PROBLEM TO SOLVE: Copy out, without a single change, every line of the listing from the one containing "Click the XHR" down to the one containing "point(582,38)", with both of those lines included.

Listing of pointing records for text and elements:
++++++
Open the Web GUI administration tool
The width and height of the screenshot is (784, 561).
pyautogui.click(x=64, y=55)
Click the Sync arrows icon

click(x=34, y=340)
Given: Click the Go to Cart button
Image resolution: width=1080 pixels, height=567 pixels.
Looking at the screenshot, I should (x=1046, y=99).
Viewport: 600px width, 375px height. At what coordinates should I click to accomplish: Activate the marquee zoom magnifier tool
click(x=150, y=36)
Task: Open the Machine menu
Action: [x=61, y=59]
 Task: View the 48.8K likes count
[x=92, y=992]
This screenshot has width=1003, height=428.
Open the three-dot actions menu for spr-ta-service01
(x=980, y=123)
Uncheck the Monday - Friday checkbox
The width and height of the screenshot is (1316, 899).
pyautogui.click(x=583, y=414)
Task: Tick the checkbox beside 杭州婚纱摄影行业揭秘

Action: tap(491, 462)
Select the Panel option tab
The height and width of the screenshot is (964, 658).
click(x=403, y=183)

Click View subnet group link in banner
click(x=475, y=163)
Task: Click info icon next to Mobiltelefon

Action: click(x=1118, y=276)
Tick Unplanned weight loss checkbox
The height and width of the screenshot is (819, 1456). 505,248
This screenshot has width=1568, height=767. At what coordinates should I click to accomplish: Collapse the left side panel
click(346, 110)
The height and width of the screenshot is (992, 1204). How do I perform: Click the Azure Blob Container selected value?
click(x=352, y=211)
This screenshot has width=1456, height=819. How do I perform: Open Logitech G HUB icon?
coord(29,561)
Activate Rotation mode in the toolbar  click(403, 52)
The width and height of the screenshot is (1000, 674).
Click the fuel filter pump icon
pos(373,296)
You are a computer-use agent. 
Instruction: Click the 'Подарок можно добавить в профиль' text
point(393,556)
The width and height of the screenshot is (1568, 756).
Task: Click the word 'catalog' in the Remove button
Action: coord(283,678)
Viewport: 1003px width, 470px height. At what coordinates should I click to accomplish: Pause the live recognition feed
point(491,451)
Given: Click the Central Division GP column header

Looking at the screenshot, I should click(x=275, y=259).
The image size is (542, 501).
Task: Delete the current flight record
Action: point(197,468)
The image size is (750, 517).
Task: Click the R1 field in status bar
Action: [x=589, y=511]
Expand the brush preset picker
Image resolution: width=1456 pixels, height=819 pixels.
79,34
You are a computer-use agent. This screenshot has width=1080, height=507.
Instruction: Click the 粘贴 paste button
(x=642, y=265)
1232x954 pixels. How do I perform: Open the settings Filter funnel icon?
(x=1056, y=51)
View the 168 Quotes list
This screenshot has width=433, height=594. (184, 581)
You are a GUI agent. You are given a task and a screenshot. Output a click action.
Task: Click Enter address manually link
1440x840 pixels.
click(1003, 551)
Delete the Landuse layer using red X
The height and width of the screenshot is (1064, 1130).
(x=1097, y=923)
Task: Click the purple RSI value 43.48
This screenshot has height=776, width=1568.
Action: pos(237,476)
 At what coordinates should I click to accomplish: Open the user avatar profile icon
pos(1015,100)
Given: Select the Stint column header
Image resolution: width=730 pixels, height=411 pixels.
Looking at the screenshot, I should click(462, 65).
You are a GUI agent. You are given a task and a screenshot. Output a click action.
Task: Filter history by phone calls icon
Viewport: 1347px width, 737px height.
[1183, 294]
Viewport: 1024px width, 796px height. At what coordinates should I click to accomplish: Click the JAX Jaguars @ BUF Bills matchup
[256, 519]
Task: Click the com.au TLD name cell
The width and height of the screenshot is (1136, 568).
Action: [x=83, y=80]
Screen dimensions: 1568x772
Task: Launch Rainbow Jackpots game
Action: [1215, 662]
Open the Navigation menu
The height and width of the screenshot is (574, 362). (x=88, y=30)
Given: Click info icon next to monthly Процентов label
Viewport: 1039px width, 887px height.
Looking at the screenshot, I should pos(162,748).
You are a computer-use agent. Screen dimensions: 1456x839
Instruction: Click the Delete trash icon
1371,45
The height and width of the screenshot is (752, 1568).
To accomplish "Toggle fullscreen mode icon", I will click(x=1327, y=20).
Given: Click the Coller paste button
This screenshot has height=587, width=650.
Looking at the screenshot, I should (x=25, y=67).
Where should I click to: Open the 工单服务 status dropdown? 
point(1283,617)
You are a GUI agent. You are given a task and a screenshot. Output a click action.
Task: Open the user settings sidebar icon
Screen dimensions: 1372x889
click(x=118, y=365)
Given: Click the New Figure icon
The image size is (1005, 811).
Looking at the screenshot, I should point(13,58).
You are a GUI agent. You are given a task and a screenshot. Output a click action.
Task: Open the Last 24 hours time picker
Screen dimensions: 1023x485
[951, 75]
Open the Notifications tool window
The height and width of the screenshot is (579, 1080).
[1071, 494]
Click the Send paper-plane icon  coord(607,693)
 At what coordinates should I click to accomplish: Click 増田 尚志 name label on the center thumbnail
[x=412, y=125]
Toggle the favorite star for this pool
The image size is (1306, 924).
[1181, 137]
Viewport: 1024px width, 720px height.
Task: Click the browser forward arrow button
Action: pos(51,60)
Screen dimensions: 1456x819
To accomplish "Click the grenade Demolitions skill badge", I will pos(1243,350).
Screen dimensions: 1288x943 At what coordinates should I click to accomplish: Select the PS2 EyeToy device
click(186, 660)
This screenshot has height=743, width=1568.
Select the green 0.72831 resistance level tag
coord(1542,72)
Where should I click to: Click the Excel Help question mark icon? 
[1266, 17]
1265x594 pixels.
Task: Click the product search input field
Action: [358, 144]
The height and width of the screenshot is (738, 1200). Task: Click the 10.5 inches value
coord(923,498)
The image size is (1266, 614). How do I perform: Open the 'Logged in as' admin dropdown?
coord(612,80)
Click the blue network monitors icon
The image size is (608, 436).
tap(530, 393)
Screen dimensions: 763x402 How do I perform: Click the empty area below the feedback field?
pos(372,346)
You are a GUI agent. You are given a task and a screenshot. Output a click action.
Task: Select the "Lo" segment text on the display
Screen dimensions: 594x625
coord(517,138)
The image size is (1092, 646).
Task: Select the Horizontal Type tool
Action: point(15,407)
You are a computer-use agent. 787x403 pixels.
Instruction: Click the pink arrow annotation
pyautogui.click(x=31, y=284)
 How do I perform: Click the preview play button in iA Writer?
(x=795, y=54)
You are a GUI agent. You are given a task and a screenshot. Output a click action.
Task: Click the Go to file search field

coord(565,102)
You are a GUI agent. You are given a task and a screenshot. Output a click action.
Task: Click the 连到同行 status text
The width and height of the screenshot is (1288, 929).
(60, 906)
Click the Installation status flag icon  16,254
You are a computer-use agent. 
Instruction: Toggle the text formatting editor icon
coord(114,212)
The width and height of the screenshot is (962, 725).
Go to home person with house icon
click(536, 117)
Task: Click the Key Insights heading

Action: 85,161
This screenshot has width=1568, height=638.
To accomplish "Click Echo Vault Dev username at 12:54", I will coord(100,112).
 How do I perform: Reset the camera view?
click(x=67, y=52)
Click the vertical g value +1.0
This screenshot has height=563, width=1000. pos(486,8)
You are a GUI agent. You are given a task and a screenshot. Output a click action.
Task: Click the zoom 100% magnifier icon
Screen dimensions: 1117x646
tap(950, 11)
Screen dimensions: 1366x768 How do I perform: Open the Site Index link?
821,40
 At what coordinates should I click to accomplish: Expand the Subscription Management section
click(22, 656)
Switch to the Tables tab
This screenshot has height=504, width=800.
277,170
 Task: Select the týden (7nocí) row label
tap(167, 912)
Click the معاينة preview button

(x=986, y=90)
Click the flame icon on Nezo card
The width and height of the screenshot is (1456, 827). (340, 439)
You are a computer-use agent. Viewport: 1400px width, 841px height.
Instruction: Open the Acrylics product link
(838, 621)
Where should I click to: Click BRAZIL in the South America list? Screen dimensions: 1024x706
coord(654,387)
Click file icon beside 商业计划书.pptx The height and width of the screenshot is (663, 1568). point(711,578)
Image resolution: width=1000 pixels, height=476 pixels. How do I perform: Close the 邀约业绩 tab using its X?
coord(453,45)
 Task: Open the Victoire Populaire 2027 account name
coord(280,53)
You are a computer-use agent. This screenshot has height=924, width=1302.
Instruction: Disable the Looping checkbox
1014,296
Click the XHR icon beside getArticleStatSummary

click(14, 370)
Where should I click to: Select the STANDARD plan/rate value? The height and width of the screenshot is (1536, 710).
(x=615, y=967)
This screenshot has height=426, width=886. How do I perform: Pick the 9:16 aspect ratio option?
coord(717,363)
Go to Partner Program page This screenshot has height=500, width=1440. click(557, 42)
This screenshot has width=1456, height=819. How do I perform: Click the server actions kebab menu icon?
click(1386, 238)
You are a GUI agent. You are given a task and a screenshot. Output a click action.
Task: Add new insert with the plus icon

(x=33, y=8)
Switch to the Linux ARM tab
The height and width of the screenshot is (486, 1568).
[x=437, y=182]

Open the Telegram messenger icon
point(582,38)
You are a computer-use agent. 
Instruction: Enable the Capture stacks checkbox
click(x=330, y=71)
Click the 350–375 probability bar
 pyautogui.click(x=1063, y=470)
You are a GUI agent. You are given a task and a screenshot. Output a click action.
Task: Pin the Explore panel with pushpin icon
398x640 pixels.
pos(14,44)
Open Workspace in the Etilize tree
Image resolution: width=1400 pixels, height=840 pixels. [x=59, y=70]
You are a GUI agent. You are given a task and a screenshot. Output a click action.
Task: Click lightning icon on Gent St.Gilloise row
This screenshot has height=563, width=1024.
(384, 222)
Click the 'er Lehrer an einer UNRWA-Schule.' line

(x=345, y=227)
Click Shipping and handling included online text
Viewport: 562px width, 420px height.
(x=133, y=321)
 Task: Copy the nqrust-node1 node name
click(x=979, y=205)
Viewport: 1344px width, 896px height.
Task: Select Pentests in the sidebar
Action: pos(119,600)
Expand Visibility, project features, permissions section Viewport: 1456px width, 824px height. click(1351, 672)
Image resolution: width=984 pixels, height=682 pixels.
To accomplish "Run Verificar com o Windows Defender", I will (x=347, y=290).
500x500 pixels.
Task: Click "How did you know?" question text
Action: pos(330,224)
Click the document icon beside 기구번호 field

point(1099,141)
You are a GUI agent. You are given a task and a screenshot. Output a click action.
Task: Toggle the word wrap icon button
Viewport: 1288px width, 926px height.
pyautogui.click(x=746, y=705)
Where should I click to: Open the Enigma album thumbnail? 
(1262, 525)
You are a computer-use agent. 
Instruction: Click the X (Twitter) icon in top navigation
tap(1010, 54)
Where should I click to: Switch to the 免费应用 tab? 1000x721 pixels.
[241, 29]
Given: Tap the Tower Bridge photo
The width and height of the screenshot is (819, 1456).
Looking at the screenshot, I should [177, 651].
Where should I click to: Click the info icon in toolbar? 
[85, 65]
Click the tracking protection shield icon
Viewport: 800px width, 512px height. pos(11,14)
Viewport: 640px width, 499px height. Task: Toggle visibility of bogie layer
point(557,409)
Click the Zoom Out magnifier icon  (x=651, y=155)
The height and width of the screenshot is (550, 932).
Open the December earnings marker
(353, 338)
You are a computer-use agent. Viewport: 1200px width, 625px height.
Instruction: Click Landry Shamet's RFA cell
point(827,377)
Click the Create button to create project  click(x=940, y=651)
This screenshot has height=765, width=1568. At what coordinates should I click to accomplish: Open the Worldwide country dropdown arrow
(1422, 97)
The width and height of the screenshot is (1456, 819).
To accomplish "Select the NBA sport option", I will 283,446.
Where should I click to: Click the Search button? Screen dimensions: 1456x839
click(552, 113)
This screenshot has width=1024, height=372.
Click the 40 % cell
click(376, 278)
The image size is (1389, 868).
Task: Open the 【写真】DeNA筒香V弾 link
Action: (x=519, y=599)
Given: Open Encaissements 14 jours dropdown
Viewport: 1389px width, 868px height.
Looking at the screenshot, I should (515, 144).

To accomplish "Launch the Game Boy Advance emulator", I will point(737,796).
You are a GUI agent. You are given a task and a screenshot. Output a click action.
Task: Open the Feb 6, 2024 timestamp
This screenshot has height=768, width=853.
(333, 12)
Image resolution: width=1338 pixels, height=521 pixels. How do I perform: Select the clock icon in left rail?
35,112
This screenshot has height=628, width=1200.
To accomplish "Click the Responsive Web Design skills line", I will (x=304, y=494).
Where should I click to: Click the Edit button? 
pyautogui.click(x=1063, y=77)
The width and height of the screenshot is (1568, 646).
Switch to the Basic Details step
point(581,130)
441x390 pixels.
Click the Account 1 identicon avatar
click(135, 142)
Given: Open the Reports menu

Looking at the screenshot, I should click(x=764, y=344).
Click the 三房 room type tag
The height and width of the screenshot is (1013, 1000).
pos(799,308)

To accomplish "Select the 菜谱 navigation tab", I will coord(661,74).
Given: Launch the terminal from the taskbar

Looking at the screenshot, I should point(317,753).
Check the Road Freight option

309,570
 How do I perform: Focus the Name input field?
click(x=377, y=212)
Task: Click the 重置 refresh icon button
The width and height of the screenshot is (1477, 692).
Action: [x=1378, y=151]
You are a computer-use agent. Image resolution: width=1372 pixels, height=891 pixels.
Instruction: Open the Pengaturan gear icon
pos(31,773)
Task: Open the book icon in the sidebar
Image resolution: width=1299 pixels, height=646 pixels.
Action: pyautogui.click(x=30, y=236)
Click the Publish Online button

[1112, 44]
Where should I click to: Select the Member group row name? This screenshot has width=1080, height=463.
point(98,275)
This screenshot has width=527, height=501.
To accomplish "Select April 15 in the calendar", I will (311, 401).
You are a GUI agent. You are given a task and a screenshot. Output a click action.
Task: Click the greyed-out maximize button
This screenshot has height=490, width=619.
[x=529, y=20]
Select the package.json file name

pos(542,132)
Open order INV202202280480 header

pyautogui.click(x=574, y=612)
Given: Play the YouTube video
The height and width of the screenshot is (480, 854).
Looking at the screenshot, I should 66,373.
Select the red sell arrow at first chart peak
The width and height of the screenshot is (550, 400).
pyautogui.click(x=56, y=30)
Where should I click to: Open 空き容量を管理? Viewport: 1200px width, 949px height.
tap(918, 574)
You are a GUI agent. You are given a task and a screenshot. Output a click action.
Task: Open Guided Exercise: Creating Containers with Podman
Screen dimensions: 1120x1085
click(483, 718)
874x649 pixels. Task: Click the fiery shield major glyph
++++++
SOLUTION FOR THIS EXERCISE:
Click the XHR icon beside getArticleStatSummary

click(14, 370)
Where should I click to: Select the STANDARD plan/rate value? The height and width of the screenshot is (1536, 710).
(x=615, y=967)
This screenshot has height=426, width=886. How do I perform: Pick the 9:16 aspect ratio option?
coord(717,363)
Go to Partner Program page This screenshot has height=500, width=1440. click(557, 42)
This screenshot has width=1456, height=819. How do I perform: Click the server actions kebab menu icon?
click(1386, 238)
You are a GUI agent. You are given a task and a screenshot. Output a click action.
Task: Add new insert with the plus icon

(x=33, y=8)
Switch to the Linux ARM tab
The height and width of the screenshot is (486, 1568).
[x=437, y=182]

Open the Telegram messenger icon
point(582,38)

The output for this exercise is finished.